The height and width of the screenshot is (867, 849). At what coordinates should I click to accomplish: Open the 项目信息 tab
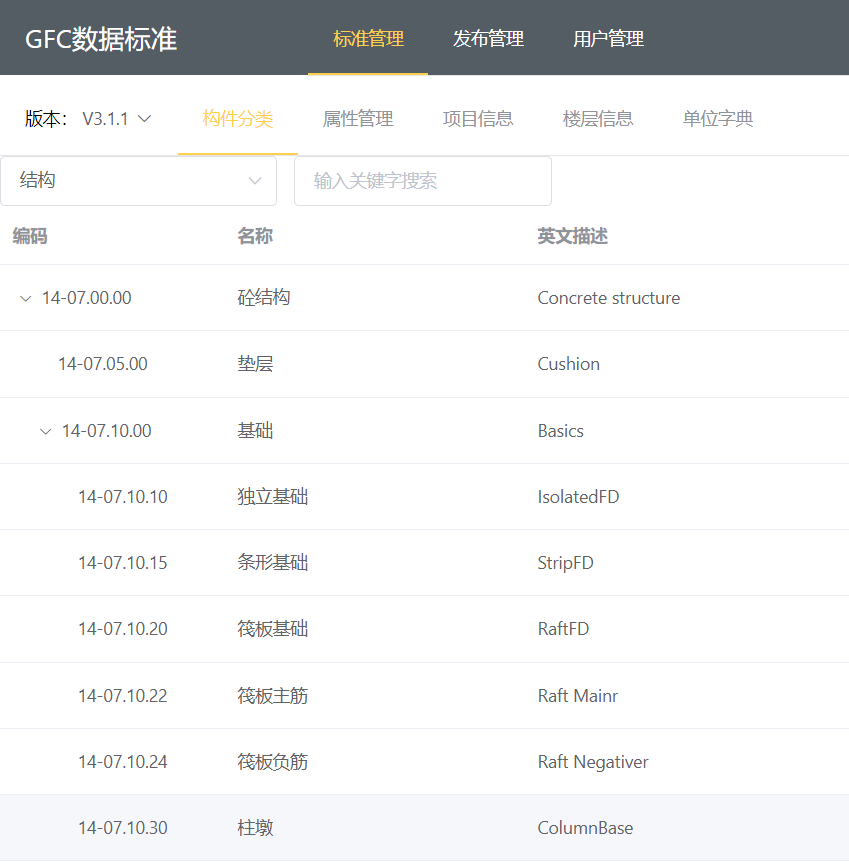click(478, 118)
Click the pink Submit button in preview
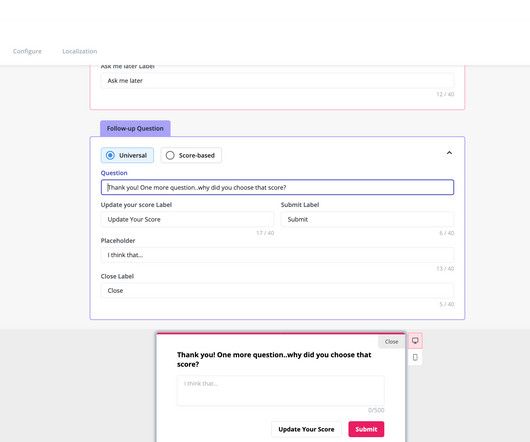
^^^^^^^^
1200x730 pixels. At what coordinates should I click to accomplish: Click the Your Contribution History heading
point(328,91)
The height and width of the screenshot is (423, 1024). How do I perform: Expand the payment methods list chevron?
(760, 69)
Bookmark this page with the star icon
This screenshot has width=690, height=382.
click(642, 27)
^^^^^^^^
- Directive: Reproduce the records above word for word, beginning with the line containing "The height and width of the screenshot is (423, 1024)." and ending after the line containing "click(642, 27)".

- Written response:
The height and width of the screenshot is (423, 1024). How do I perform: Expand the payment methods list chevron?
(760, 69)
Bookmark this page with the star icon
This screenshot has width=690, height=382.
click(642, 27)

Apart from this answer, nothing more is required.